Signal 4 — Ancienneté de l'entreprise (10 %)
Une PME créée il y a 25 ans est plus susceptible d'avoir un dirigeant historique en âge de transmettre qu'une PME créée il y a 4 ans. Le signal sort de zéro à partir de 15 ans d'existence, monte progressivement, plateau à 30 ans.
C'est un signal redondant avec l'âge du dirigeant, et c'est volontaire : si le dirigeant n'a pas d'âge estimable (signal 1 à zéro), l'ancienneté de l'entreprise reste un proxy partiel. C'est une assurance.
Signal 5 — Confidentialité des comptes (10 %, signal négatif)
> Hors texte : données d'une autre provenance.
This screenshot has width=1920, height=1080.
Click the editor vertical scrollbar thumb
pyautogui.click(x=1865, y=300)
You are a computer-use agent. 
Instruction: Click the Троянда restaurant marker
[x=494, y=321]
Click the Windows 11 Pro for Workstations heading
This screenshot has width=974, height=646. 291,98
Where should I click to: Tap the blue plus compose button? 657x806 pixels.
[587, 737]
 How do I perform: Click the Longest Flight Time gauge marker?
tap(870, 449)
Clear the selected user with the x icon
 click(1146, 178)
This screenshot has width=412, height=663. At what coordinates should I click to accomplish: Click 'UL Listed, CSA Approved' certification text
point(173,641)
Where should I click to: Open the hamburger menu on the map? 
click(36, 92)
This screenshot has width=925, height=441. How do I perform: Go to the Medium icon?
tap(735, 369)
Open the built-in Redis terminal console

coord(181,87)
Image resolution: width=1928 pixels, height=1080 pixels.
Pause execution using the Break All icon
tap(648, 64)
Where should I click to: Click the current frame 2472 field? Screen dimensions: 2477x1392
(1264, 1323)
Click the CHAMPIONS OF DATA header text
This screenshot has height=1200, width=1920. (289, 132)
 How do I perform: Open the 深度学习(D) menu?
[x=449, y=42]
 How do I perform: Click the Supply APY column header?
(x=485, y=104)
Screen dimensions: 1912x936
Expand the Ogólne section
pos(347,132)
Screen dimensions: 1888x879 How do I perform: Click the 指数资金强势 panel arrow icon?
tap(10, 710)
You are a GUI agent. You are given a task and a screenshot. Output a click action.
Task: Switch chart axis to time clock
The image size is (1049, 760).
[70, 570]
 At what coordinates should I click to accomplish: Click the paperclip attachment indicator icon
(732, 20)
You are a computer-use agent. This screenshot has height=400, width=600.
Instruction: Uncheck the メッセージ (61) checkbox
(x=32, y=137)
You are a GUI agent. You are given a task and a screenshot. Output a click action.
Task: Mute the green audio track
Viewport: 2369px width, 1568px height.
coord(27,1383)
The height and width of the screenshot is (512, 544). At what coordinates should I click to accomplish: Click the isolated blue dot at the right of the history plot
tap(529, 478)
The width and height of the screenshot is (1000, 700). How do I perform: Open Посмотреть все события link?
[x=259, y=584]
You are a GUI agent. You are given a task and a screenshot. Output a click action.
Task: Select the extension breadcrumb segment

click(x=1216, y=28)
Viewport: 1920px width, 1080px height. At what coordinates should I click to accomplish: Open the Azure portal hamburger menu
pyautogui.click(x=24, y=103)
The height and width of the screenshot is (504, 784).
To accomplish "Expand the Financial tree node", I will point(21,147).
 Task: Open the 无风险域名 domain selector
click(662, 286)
Une PME en confidentialité totale (ni bilan ni compte de résultat publié) est plus difficile à scorer, et plus risquée à approcher en aveugle. Ce signal est inversé : il retire jusqu'à 10 points au score quand la confidentialité est totale, 5 points quand elle est partielle (bilan publié mais pas le CR), 0 quand tout est publié.
Pourquoi seulement 10 % ? Parce qu'une PME confidentielle reste un actif potentiel. C'est un coût de friction sur le sourcing, pas un disqualifiant.
La note de confiance, qui module l'ensemble
Au-dessus du score, chaque cible porte une note de confiance globale : high, partial, ou low.
- High : âge dirigeant haute confiance, comptes publiés, BODACC riche.
- Partial : un des trois est dégradé (typiquement âge medium, ou comptes confidentiels mais BODACC riche).
- Low : deux ou trois facteurs dégradés. Le score est conservé, mais l'opérateur sait qu'il navigue à l'estime.
L'idée est qu'un score de 78 high vaut beaucoup plus qu'un score de 84 low. La note de confiance fait partie du contrat de transparence. On préfère afficher un score modeste avec une confiance élevée plutôt qu'un score gonflé sur des données fragiles.
Ce que le score ne fait pas
Il ne dit pas qu'une PME est à vendre cette année. Il ne dit pas qu'elle vous écoutera. Il ne dit pas qu'elle correspond à votre thèse personnelle (taille de ticket, géographie de proximité, secteur que vous connaissez). Il dit : « parmi les 200 PME qui passent vos filtres, voici les 20 statistiquement les plus susceptibles d'être dans une fenêtre de transmission ». À vous d'apporter le reste : la conviction sectorielle, la qualité de l'approche, la capacité à closer.
Le score est un outil de priorisation. Pas un oracle.